La tentative aurai fait au moins 265 morts et près de 1500 blessés dont de nombreux civils. Les forces de sécurité turques ont arrêté plus de 2000 militaires, dont cinq généraux et 29 colonels. Le chef d’état-major des armées turques, le général Hulusi Akar, a été libéré des militaires putschistes qui le retenaient sur une base aérienne située dans la banlieue d’Ankara samedi et conduit dans un lieu sûr, selon l’agence de presse Anadolu.

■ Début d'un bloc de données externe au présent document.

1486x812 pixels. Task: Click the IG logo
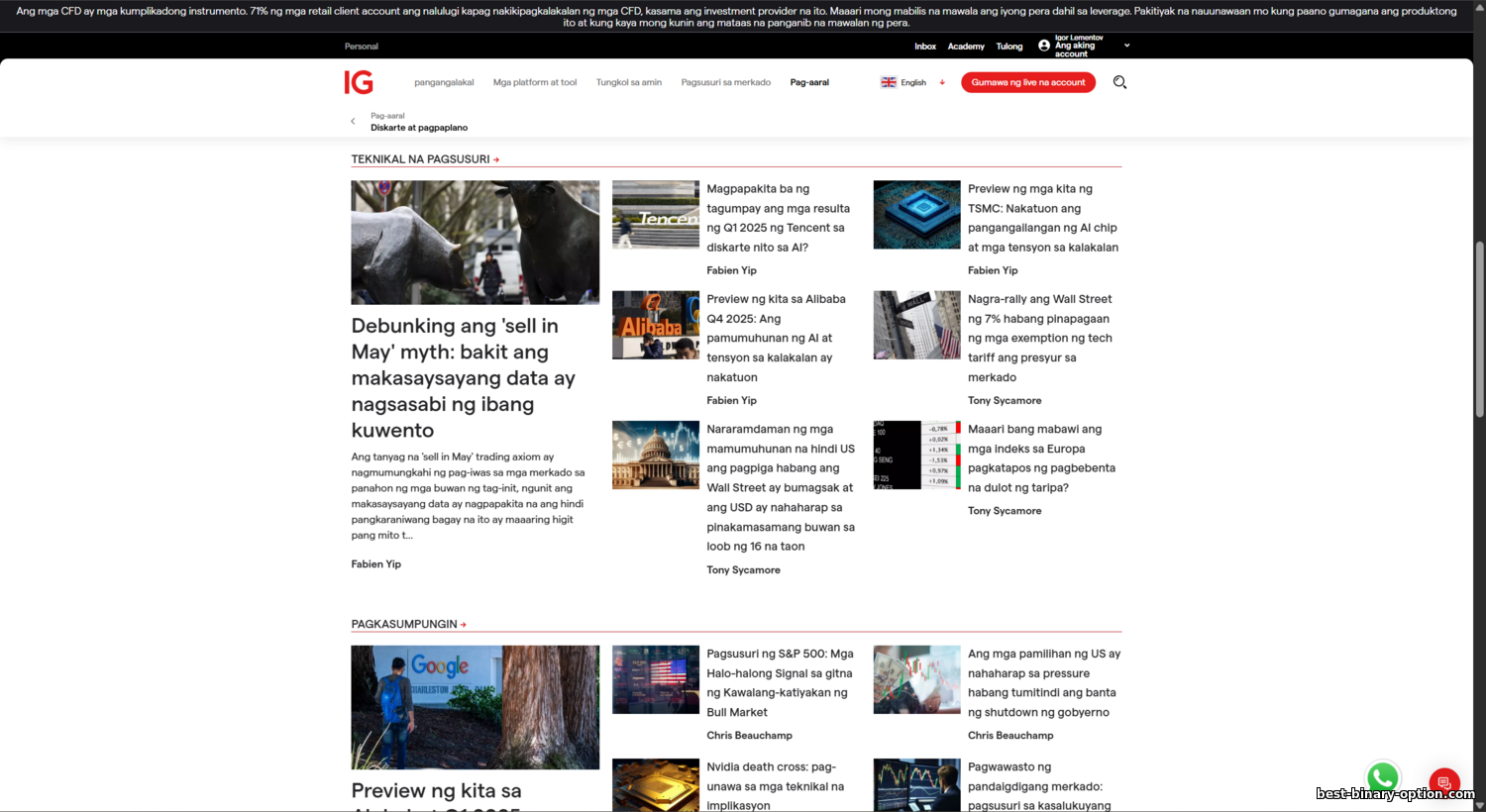(359, 82)
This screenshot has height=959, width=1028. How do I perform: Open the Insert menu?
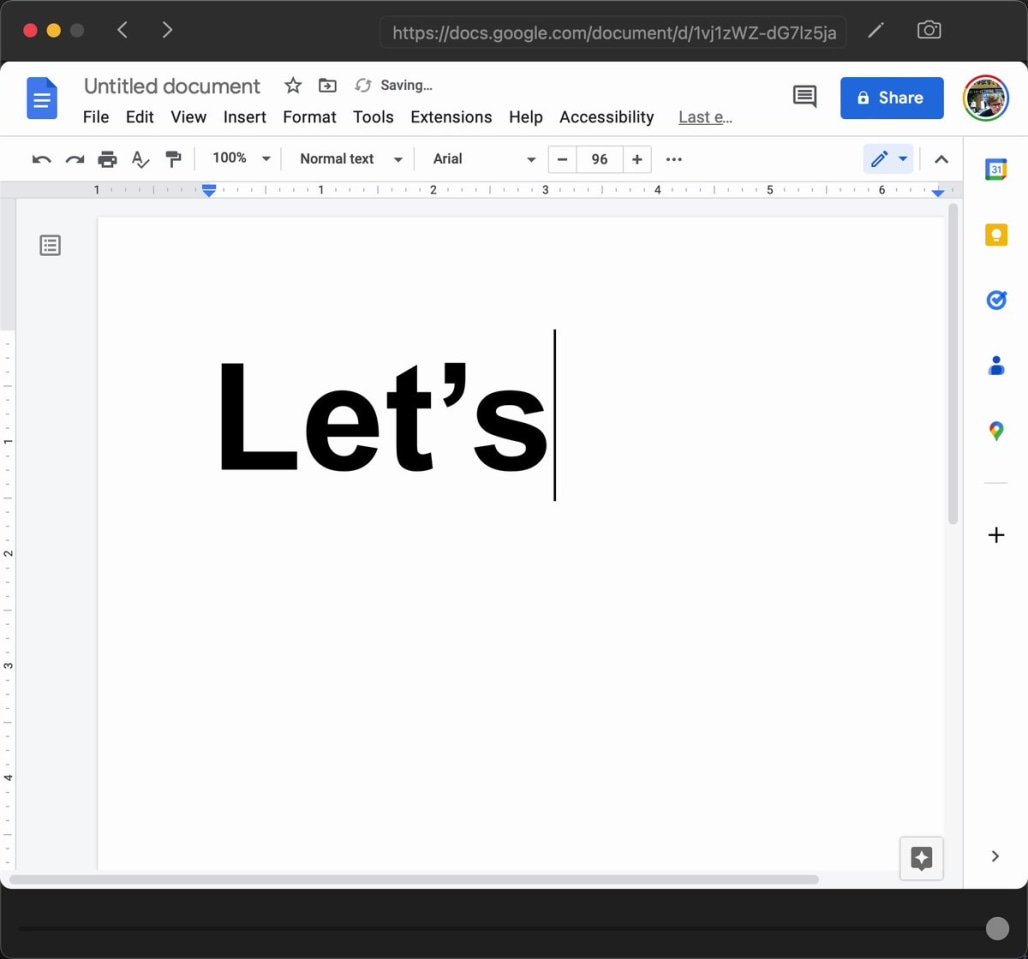click(x=244, y=117)
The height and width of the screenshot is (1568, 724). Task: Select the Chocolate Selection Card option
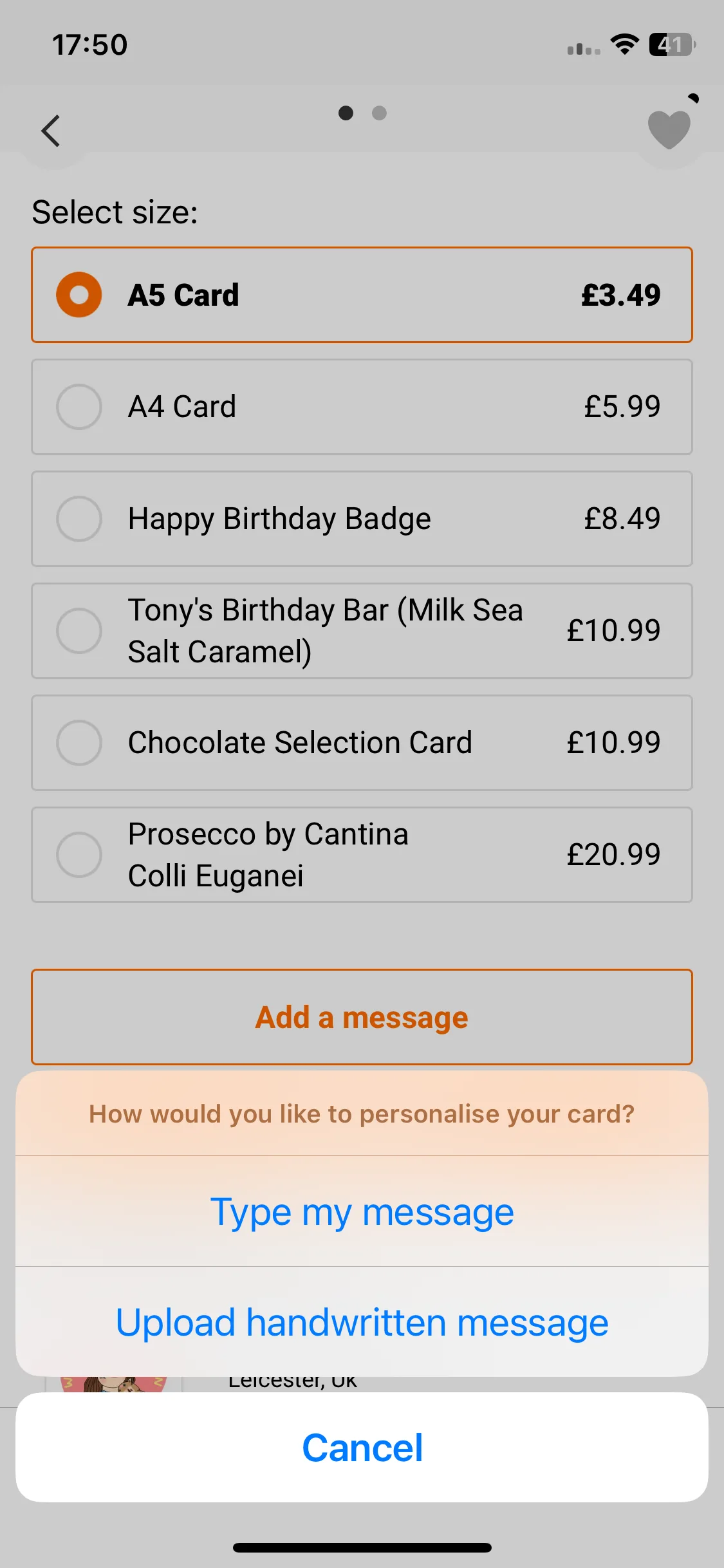pos(362,743)
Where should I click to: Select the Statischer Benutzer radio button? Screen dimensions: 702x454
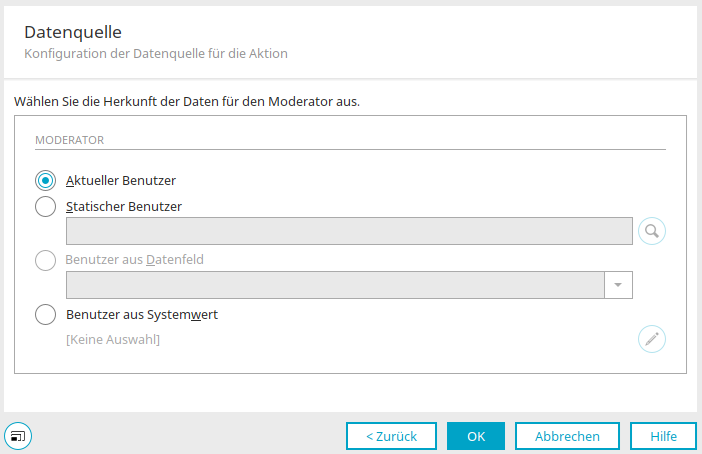click(45, 206)
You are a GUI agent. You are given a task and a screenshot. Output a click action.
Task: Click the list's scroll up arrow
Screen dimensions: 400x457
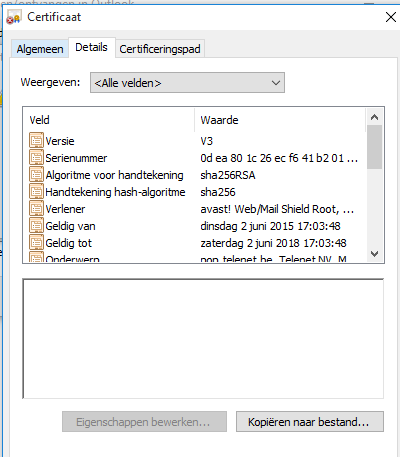[x=375, y=117]
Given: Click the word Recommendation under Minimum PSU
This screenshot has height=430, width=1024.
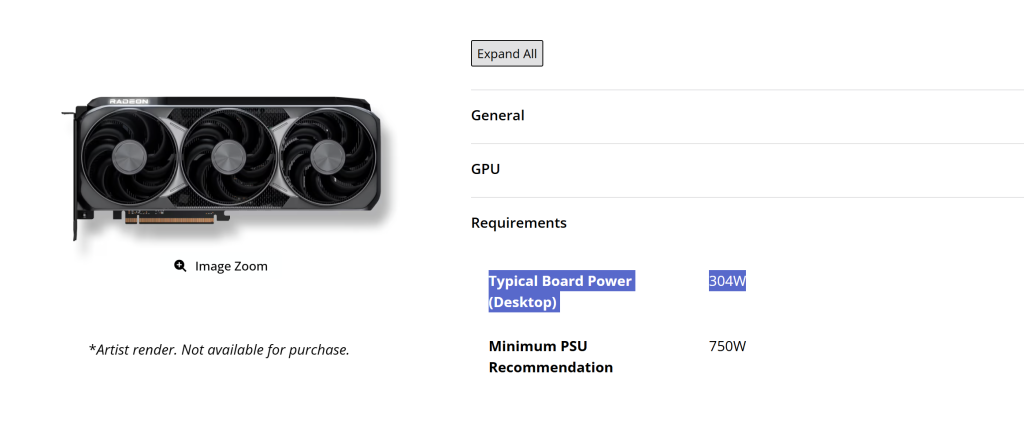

Derrière le coup d’Etat avorté le président Erdogan a pointé du doigt Fethullah Gülen, un imam exilé depuis des années aux états-Unis. Le mouvement de celui-ci a démenti et condamne l’intervention armée. Fethullah Gülen, ennemi juré du président turc Erdogan, a en effet condamné «dans les termes les plus forts» la tentative de coup d’état, depuis les Etats-Unis où il est éxilé. «J’ai souffert de plusieurs coups d’état militaires au cours des 50 dernières années et trouve donc particulièrement insultant d’être accusé d’avoir un quelconque lien avec cette tentative. Je réfute catégoriquement ces accusations», a-t-il indiqué dans un communiqué.Les forces fidèles au gouvernement turc ont repris progressivement le contrôle du quartier général de l’armée, et de petits groupes de putschistes qui résistaient ont été réduits. Le parlement turc complètement dévasté, les députés se sont réunis en séance extraordinaire pour condamner fermement la tentative de coup d’état. Les condamnations internationales ne se sont pas faites attendre et dans la nuit de l’insurrection militaire de nombreux pays dont les Etats-Unis se sont montrés solidaires du Président Erdogan.La situation dans ce pays, membre-clé de l’OTAN, était sous contrôle, mais Erdogan a demandé à la foule de ses fidèles et partisans de rester dans les rues à Ankara et Istanbul pour faire face à toute éventualité. «L’acte de trahison » commis par les putschistes justifie «le nettoyage» de l’armée, a-t-il déclaré. Il a promis que les insurgés – une cinquantaine d’officiers de la gendarmerie et de l’armée de l’air selon les chiffres officiels avancés – « paieraient cher leur trahison ». « L’Etat parallèle a sa part dans le soulèvement », a-t-il martel, en référence au prédicateur Fethullah Gülen, son ennemi juré, qui vit depuis 1999 en exil en Pennsylvanie aux Etats-Unis. La puissante confrérie Gülen a pourtant été amoindrie par la purge drastique exercée contre elle depuis 2013 par le gouvernement persuadé que les adeptes de Gülen veulent le renverser. Jadis meilleur allié de Recep Tayyip Erdogan, l’imam Gülen, dont le mouvement gère encore des centaines d’écoles à l’étranger est devenu sa bête noire.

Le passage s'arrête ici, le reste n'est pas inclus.